4.3.4 Anesthésiques : médicaments de dernière intention

Les anesthésiques généraux sont réservés aux cas réfractaires aux agents précédents, donc en troisième intention. Le propofol est mentionné dans quatre recommandations en tant que médicament sédatif de dernier recours (261, 265, 381, 384). Son utilisation en sédation palliative est en croissance dans certaines structures de soins palliatifs en cas de tolérance aux benzodiazépines et antipsychotiques (347, 399, 400).

Le propofol a été évoqué comme médicament pour la réalisation des sédations profondes et continues (283). Cependant, les études récentes en situation palliative ont été réalisées pour des sédations transitoires, en prémédication de soins douloureux, sur le modèle de son utilisation pour les sédations pré-endoscopiques. Les modalités d’utilisation dans le contexte de sédations prolongées en situations palliatives ne sont donc pas encore établies (340) et les doses recommandées très variables d’une référence à l’autre (3).
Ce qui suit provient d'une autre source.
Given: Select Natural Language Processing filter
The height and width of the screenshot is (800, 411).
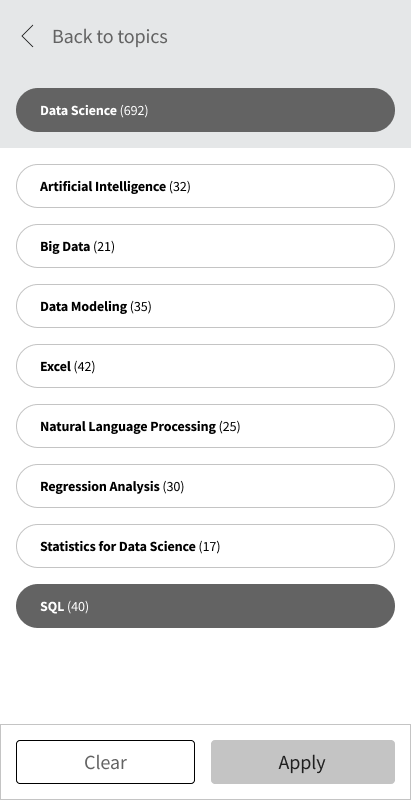Looking at the screenshot, I should (206, 426).
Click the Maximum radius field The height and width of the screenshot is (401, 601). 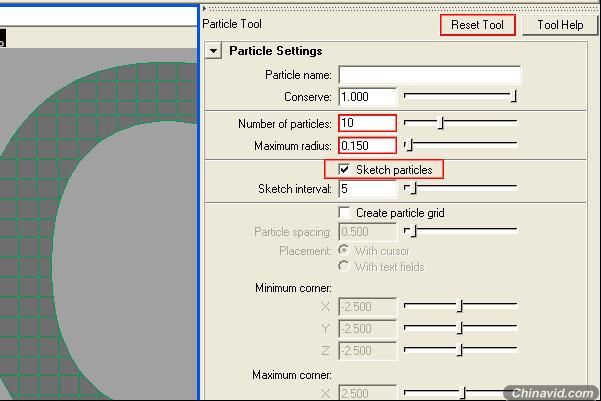[367, 146]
Malgré ses limites, la littérature soutient la possibilité pour un soignant non anesthésiste d’utiliser cette molécule sédative chez des patients non ventilés mécaniquement après formation et en respectant des dosages définis (343). À ce jour, dans une enquête belge récente, aucun médecin généraliste ne déclarait l’utiliser (363).

Le gammahydroxybutyrate de sodium IV est aussi proposé. Il expose cependant au risque de réveil brutal, notamment en cas d’interruption de l’administration. En cas de sédation SC, la kétamine est aussi décrite, ainsi que la dexmédétomidine, malgré un manque de recul pour cette dernière (347).

4.3.5 Éléments organisationnels à prendre en compte

Le lieu de prise en charge conditionne les produits utilisables, les capacités de surveillance et donc la démarche décisionnelle médicamenteuse. La formation et l’expérience des médecins référents soins palliatifs et de l’équipe soignante interviennent également.

Dans une unité hospitalière comportant ou non des lits de soins palliatifs, toutes les voies sont utilisables mais le choix des produits est conditionné par leur disponibilité, l’expérience de l’équipe médicale et soignante, la collaboration avec d’autres équipes formées à l’usage de certaines molécules. Enfin, en institution ou à domicile, la voie sous-cutanée est la voie d’administration la plus accessible.